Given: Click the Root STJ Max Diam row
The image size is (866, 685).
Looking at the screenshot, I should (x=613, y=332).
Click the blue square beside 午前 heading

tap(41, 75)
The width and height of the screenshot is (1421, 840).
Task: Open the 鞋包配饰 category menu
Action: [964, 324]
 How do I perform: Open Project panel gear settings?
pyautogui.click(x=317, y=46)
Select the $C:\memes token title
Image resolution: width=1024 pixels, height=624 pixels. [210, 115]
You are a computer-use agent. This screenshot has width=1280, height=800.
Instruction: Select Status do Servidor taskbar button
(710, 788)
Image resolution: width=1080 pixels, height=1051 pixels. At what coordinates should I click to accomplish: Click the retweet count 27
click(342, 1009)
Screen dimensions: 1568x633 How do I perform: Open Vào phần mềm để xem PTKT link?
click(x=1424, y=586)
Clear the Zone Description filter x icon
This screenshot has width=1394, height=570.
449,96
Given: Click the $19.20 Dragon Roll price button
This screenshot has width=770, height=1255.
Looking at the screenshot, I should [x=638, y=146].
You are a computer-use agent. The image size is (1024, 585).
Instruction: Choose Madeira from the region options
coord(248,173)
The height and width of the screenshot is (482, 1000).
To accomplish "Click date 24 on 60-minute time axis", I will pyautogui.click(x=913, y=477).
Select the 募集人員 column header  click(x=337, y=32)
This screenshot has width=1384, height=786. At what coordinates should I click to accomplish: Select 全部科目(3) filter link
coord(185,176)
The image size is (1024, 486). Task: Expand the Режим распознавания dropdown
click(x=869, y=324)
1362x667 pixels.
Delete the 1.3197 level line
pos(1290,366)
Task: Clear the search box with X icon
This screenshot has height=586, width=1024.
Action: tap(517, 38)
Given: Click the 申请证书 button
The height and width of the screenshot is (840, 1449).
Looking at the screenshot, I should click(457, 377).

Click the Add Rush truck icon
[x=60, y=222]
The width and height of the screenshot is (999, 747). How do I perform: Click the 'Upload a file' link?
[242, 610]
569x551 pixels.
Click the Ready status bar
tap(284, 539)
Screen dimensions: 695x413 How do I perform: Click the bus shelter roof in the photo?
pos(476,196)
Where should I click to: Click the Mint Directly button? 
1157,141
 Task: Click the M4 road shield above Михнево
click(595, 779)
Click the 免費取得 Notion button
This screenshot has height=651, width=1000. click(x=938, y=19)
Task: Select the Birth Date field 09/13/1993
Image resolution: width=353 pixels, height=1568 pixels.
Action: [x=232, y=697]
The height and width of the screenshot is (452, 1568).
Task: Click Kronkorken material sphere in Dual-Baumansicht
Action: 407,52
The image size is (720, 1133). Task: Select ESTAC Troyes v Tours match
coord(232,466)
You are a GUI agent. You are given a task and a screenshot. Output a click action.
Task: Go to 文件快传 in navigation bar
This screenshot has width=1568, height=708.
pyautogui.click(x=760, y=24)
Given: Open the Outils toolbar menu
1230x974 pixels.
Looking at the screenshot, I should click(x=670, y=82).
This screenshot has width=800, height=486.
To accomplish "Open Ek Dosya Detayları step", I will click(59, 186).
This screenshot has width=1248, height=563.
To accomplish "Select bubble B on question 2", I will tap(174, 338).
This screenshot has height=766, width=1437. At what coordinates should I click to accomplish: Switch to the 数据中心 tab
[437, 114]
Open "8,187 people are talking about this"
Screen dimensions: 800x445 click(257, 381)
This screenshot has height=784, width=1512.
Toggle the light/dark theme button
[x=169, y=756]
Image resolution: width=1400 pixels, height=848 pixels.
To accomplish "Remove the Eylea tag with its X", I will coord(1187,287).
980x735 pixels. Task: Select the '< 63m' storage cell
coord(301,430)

━━━━━━━━━━

Write out all the records above again, exactly as they stand.

Given: Click the Root STJ Max Diam row
The image size is (866, 685).
Looking at the screenshot, I should (x=613, y=332).
Click the blue square beside 午前 heading

tap(41, 75)
The width and height of the screenshot is (1421, 840).
Task: Open the 鞋包配饰 category menu
Action: [964, 324]
 How do I perform: Open Project panel gear settings?
pyautogui.click(x=317, y=46)
Select the $C:\memes token title
Image resolution: width=1024 pixels, height=624 pixels. [210, 115]
You are a computer-use agent. This screenshot has width=1280, height=800.
Instruction: Select Status do Servidor taskbar button
(710, 788)
Image resolution: width=1080 pixels, height=1051 pixels. At what coordinates should I click to accomplish: Click the retweet count 27
click(342, 1009)
Screen dimensions: 1568x633 How do I perform: Open Vào phần mềm để xem PTKT link?
click(x=1424, y=586)
Clear the Zone Description filter x icon
This screenshot has width=1394, height=570.
449,96
Given: Click the $19.20 Dragon Roll price button
This screenshot has width=770, height=1255.
Looking at the screenshot, I should [x=638, y=146].
You are a computer-use agent. The image size is (1024, 585).
Instruction: Choose Madeira from the region options
coord(248,173)
The height and width of the screenshot is (482, 1000).
To accomplish "Click date 24 on 60-minute time axis", I will pyautogui.click(x=913, y=477).
Select the 募集人員 column header  click(x=337, y=32)
This screenshot has width=1384, height=786. At what coordinates should I click to accomplish: Select 全部科目(3) filter link
coord(185,176)
The image size is (1024, 486). Task: Expand the Режим распознавания dropdown
click(x=869, y=324)
1362x667 pixels.
Delete the 1.3197 level line
pos(1290,366)
Task: Clear the search box with X icon
This screenshot has height=586, width=1024.
Action: tap(517, 38)
Given: Click the 申请证书 button
The height and width of the screenshot is (840, 1449).
Looking at the screenshot, I should click(457, 377).

Click the Add Rush truck icon
[x=60, y=222]
The width and height of the screenshot is (999, 747). How do I perform: Click the 'Upload a file' link?
[242, 610]
569x551 pixels.
Click the Ready status bar
tap(284, 539)
Screen dimensions: 695x413 How do I perform: Click the bus shelter roof in the photo?
pos(476,196)
Where should I click to: Click the Mint Directly button? 
1157,141
 Task: Click the M4 road shield above Михнево
click(595, 779)
Click the 免費取得 Notion button
This screenshot has height=651, width=1000. click(x=938, y=19)
Task: Select the Birth Date field 09/13/1993
Image resolution: width=353 pixels, height=1568 pixels.
Action: [x=232, y=697]
The height and width of the screenshot is (452, 1568).
Task: Click Kronkorken material sphere in Dual-Baumansicht
Action: 407,52
The image size is (720, 1133). Task: Select ESTAC Troyes v Tours match
coord(232,466)
You are a GUI agent. You are given a task and a screenshot. Output a click action.
Task: Go to 文件快传 in navigation bar
This screenshot has width=1568, height=708.
pyautogui.click(x=760, y=24)
Given: Open the Outils toolbar menu
1230x974 pixels.
Looking at the screenshot, I should click(x=670, y=82).
This screenshot has width=800, height=486.
To accomplish "Open Ek Dosya Detayları step", I will click(59, 186).
This screenshot has width=1248, height=563.
To accomplish "Select bubble B on question 2", I will tap(174, 338).
This screenshot has height=766, width=1437. At what coordinates should I click to accomplish: Switch to the 数据中心 tab
[437, 114]
Open "8,187 people are talking about this"
Screen dimensions: 800x445 click(257, 381)
This screenshot has height=784, width=1512.
Toggle the light/dark theme button
[x=169, y=756]
Image resolution: width=1400 pixels, height=848 pixels.
To accomplish "Remove the Eylea tag with its X", I will coord(1187,287).
980x735 pixels. Task: Select the '< 63m' storage cell
coord(301,430)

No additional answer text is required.